Le président sud-africain Cyril Ramaphosa a qualifié sa récente visite à Washington de succès diplomatique et économique, malgré les tensions nées des déclarations controversées du président américain Donald Trump concernant les Sud-Africains blancs menacés de génocide.
Le président sud-africain Cyril Ramaphosa a rencontré son homologue américain Donal Trump le 21 mai afin de tenter de rétablir les relations entre les deux nations et de renforcer la coopération économique.
Depuis son entrée en fonction en janvier, l’administration Trump entretient des relations tendues avec l’Afrique du Sud, suite à des allégations répétées de persécution de citoyens blancs.
La position de Trump a conduit à une politique permettant aux Sud-Africains blancs de demander le statut de réfugié aux Etats-Unis, une mesure à laquelle Pretoria s’est fermement opposé.

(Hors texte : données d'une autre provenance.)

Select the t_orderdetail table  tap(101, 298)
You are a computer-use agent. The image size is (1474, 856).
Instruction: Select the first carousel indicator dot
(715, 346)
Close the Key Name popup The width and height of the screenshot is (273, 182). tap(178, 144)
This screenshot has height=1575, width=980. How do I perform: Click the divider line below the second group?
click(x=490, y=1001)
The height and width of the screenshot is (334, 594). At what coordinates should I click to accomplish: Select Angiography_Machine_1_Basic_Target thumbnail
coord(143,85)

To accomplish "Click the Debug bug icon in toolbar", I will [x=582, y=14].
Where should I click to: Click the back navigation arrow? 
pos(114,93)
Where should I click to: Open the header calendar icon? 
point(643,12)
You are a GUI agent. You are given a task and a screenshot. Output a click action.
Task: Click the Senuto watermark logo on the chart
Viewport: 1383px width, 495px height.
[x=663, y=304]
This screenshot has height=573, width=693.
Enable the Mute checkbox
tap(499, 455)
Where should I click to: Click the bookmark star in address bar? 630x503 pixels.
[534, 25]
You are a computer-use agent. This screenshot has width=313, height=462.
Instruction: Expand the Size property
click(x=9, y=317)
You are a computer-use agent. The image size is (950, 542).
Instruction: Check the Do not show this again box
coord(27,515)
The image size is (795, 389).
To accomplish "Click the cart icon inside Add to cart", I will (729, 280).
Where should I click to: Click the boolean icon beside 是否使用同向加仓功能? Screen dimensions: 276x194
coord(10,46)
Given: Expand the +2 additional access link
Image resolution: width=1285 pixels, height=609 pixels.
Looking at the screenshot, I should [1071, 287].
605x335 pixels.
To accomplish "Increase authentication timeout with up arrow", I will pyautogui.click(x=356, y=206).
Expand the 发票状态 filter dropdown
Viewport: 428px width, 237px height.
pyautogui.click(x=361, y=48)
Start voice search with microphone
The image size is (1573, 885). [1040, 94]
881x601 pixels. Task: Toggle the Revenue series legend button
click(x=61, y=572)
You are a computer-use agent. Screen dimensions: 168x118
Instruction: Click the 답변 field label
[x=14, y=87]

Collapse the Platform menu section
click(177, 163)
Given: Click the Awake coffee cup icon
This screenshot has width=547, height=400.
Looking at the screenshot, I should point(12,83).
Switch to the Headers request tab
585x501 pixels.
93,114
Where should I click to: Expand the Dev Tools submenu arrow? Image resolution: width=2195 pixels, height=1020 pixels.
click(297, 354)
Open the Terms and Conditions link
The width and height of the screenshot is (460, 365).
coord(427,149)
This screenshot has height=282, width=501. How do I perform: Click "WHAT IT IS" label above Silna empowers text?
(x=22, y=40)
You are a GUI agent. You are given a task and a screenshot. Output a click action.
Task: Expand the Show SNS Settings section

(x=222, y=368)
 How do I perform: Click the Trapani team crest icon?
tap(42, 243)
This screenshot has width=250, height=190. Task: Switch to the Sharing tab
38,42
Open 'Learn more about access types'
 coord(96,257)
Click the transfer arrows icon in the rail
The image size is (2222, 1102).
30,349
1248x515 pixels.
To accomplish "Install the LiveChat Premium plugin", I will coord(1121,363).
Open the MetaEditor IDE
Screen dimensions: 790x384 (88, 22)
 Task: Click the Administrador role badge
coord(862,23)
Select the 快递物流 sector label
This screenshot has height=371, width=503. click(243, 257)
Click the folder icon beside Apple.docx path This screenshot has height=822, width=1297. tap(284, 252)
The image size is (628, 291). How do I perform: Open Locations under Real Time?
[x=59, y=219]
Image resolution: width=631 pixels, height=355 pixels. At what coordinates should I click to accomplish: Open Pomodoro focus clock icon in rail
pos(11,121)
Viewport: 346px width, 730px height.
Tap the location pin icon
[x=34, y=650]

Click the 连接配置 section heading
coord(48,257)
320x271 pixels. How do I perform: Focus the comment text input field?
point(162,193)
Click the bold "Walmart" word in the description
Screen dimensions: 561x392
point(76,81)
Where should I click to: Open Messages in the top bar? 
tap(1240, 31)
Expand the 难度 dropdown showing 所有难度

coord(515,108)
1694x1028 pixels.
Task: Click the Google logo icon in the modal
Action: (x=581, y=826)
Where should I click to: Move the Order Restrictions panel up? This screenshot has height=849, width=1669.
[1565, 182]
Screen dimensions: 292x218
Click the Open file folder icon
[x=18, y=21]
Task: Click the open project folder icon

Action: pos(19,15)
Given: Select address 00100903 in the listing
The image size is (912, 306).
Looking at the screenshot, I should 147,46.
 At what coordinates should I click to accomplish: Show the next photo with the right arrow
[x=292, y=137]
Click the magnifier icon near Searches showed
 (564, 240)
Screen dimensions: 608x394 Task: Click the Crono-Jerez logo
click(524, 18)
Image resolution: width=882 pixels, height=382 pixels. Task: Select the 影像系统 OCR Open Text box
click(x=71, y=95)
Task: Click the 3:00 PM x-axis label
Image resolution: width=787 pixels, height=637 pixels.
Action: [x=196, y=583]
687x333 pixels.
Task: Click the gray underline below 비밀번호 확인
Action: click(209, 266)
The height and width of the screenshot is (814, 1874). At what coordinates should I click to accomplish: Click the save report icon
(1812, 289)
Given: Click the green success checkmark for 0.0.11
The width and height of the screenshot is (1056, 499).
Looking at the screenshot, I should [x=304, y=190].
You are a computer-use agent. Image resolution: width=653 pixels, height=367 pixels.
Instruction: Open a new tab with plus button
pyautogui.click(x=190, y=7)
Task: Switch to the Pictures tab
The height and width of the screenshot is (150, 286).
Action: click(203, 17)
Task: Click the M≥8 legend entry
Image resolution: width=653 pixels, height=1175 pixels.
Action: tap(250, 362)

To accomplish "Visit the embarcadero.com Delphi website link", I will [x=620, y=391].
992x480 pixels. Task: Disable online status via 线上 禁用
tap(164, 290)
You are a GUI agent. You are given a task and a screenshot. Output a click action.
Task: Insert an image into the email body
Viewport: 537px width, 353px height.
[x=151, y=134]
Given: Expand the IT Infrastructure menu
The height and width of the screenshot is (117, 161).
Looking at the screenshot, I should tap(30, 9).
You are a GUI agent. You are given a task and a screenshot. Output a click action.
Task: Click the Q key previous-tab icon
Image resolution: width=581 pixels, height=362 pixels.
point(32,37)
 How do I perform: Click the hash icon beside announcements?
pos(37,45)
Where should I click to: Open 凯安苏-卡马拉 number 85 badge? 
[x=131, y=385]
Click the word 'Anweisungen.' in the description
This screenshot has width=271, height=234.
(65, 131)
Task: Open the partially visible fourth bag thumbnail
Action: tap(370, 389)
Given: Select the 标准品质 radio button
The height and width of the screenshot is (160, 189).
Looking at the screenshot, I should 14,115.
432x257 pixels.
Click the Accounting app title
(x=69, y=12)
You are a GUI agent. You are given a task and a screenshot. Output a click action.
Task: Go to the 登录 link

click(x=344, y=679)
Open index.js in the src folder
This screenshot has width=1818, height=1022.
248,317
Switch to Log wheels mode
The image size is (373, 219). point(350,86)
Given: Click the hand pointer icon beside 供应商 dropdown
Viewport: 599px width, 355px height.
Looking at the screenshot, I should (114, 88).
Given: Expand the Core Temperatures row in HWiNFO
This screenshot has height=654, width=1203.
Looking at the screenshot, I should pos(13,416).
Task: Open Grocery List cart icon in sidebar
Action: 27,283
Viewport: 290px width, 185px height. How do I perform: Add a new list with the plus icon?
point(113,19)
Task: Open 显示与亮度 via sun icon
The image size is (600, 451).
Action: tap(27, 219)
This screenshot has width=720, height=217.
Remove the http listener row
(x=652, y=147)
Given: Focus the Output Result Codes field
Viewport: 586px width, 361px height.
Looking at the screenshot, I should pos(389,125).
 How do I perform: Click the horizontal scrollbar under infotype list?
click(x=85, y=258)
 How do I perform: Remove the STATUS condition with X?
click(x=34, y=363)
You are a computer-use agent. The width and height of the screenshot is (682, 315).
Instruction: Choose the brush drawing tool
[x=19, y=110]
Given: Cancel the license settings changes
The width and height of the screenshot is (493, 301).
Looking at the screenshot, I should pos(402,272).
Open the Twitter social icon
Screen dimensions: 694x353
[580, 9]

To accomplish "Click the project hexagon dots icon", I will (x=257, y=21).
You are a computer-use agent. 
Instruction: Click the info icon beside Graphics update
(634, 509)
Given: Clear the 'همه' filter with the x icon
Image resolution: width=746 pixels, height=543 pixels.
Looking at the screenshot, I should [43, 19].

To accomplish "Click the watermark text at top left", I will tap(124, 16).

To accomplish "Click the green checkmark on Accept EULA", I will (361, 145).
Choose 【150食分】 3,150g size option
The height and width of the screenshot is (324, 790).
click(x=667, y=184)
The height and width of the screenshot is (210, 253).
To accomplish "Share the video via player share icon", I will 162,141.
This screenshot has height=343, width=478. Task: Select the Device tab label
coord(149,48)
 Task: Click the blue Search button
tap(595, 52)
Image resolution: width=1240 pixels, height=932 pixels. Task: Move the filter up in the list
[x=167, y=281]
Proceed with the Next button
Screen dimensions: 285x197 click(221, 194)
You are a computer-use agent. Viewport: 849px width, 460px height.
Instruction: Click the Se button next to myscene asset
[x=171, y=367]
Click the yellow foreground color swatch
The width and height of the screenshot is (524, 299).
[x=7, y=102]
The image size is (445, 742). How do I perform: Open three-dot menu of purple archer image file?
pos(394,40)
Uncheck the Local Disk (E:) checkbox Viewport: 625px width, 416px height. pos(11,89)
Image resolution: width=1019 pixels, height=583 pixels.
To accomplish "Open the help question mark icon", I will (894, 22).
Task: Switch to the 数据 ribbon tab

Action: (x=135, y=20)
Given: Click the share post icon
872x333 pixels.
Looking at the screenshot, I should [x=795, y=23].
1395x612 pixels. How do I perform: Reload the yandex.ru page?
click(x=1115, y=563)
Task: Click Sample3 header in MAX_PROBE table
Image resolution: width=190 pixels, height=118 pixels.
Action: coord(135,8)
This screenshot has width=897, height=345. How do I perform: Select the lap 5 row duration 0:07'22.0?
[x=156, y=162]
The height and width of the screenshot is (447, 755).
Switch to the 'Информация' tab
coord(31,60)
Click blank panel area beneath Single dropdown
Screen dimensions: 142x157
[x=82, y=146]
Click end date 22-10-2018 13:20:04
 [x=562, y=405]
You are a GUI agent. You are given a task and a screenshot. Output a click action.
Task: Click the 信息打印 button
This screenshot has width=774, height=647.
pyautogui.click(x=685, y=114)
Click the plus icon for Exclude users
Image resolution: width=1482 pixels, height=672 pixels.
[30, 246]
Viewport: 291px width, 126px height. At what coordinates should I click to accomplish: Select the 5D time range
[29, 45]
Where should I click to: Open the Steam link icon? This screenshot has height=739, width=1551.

Alors que les partis d’opposition, notamment les Combattants pour la liberté économique et l’uMkhonto weSizwe, ont critiqué Ramaphosa pour ne pas avoir dénoncé avec force les allégations de génocide, le président a soutenu que la désinformation diffusée par des groupes marginaux avait exacerbé les tensions. « Dans ce contexte, il était crucial pour nous de dialoguer directement avec l’administration américaine afin de corriger les fausses informations et de fournir un compte rendu fidèle des progrès réalisés en tant que démocratie et des nombreux et complexes défis auxquels nous sommes encore confrontés », a déclaré M. Ramaphosa dans sa lettre d’information hebdomadaire lundi.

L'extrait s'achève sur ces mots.